• [THE PROBLEM]: Take the line containing "Click the 10" and every line after it in the data below, and print them exactly as given, with nothing else.

• [INPUT MATERIAL]:
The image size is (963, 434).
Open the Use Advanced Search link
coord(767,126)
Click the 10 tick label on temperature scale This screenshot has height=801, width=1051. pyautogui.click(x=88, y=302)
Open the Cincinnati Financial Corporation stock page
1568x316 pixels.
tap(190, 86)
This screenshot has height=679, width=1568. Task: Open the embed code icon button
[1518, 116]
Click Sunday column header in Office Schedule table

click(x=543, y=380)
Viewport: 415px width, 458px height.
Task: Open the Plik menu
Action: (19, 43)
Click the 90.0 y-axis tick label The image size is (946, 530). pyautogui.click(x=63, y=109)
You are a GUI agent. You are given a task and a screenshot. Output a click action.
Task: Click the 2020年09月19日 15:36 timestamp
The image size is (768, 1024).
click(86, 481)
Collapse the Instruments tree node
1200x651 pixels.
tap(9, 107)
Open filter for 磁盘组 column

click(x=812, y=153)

• [FINISHED EXERCISE]:
Click the 10 tick label on temperature scale This screenshot has height=801, width=1051. pyautogui.click(x=88, y=302)
Open the Cincinnati Financial Corporation stock page
1568x316 pixels.
tap(190, 86)
This screenshot has height=679, width=1568. Task: Open the embed code icon button
[1518, 116]
Click Sunday column header in Office Schedule table

click(x=543, y=380)
Viewport: 415px width, 458px height.
Task: Open the Plik menu
Action: (19, 43)
Click the 90.0 y-axis tick label The image size is (946, 530). pyautogui.click(x=63, y=109)
You are a GUI agent. You are given a task and a screenshot. Output a click action.
Task: Click the 2020年09月19日 15:36 timestamp
The image size is (768, 1024).
click(86, 481)
Collapse the Instruments tree node
1200x651 pixels.
tap(9, 107)
Open filter for 磁盘组 column

click(x=812, y=153)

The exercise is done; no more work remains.